### Exercise prompt:
Nothing outside the range is wanted. Repeat exactly the lines below from the one with "Tell A Friend (204, 680)" through the one with "Contact Us (152, 2537)".

### Stored items:
○ ○ ○ ○

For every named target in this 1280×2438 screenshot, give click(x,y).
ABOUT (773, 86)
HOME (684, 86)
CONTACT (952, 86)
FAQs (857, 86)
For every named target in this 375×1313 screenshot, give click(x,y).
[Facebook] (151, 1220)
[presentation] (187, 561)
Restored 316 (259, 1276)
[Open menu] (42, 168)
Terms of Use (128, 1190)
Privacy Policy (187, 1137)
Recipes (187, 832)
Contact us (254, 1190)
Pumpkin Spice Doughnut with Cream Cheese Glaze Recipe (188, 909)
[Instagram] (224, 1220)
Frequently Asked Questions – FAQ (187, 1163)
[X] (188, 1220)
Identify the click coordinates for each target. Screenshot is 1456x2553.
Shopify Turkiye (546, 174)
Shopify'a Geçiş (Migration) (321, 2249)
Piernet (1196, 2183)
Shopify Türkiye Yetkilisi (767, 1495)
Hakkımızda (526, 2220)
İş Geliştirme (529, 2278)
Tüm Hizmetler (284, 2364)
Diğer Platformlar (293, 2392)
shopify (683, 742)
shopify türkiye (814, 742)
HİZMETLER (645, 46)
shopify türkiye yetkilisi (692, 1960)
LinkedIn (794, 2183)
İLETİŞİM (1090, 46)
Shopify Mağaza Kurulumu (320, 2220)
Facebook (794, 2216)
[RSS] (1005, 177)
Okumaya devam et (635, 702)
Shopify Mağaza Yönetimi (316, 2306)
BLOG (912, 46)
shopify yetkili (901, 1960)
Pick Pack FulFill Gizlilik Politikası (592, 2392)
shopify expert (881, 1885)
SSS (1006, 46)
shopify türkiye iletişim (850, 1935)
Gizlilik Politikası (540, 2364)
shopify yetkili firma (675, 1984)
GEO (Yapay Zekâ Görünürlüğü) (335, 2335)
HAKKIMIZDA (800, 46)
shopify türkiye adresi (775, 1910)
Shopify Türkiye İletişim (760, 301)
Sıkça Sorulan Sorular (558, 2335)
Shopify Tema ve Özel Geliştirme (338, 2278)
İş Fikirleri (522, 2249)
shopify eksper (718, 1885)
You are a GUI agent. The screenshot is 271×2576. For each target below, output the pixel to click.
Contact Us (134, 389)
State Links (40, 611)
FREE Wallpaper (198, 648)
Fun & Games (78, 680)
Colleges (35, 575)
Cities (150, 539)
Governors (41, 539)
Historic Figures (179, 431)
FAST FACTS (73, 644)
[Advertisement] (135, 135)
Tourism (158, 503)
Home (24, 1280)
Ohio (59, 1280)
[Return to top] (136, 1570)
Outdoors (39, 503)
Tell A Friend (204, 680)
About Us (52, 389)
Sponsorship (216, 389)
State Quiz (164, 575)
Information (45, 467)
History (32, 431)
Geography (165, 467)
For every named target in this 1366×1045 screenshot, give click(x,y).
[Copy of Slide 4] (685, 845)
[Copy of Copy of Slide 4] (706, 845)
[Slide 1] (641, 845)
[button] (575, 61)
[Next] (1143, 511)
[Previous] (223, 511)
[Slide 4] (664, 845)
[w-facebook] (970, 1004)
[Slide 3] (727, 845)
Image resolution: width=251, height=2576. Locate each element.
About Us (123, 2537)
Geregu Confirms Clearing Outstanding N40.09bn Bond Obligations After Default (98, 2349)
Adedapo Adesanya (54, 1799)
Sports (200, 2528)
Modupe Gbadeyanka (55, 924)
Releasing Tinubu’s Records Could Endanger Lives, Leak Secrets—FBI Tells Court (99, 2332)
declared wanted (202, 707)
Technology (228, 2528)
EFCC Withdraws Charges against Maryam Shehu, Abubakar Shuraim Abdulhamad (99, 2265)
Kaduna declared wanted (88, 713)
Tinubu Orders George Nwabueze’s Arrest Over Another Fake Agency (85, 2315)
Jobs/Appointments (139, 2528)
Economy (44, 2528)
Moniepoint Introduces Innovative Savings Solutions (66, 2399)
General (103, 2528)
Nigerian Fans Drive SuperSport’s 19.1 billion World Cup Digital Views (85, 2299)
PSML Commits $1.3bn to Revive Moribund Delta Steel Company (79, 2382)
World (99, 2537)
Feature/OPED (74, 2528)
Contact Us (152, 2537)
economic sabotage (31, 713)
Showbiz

○ ○ ○ ○

### Exercise result:
Tell A Friend (204, 680)
About Us (52, 389)
Sponsorship (216, 389)
State Quiz (164, 575)
Information (45, 467)
History (32, 431)
Geography (165, 467)
For every named target in this 1366×1045 screenshot, give click(x,y).
[Copy of Slide 4] (685, 845)
[Copy of Copy of Slide 4] (706, 845)
[Slide 1] (641, 845)
[button] (575, 61)
[Next] (1143, 511)
[Previous] (223, 511)
[Slide 4] (664, 845)
[w-facebook] (970, 1004)
[Slide 3] (727, 845)
Image resolution: width=251, height=2576. Locate each element.
About Us (123, 2537)
Geregu Confirms Clearing Outstanding N40.09bn Bond Obligations After Default (98, 2349)
Adedapo Adesanya (54, 1799)
Sports (200, 2528)
Modupe Gbadeyanka (55, 924)
Releasing Tinubu’s Records Could Endanger Lives, Leak Secrets—FBI Tells Court (99, 2332)
declared wanted (202, 707)
Technology (228, 2528)
EFCC Withdraws Charges against Maryam Shehu, Abubakar Shuraim Abdulhamad (99, 2265)
Kaduna declared wanted (88, 713)
Tinubu Orders George Nwabueze’s Arrest Over Another Fake Agency (85, 2315)
Jobs/Appointments (139, 2528)
Economy (44, 2528)
Moniepoint Introduces Innovative Savings Solutions (66, 2399)
General (103, 2528)
Nigerian Fans Drive SuperSport’s 19.1 billion World Cup Digital Views (85, 2299)
PSML Commits $1.3bn to Revive Moribund Delta Steel Company (79, 2382)
World (99, 2537)
Feature/OPED (74, 2528)
Contact Us (152, 2537)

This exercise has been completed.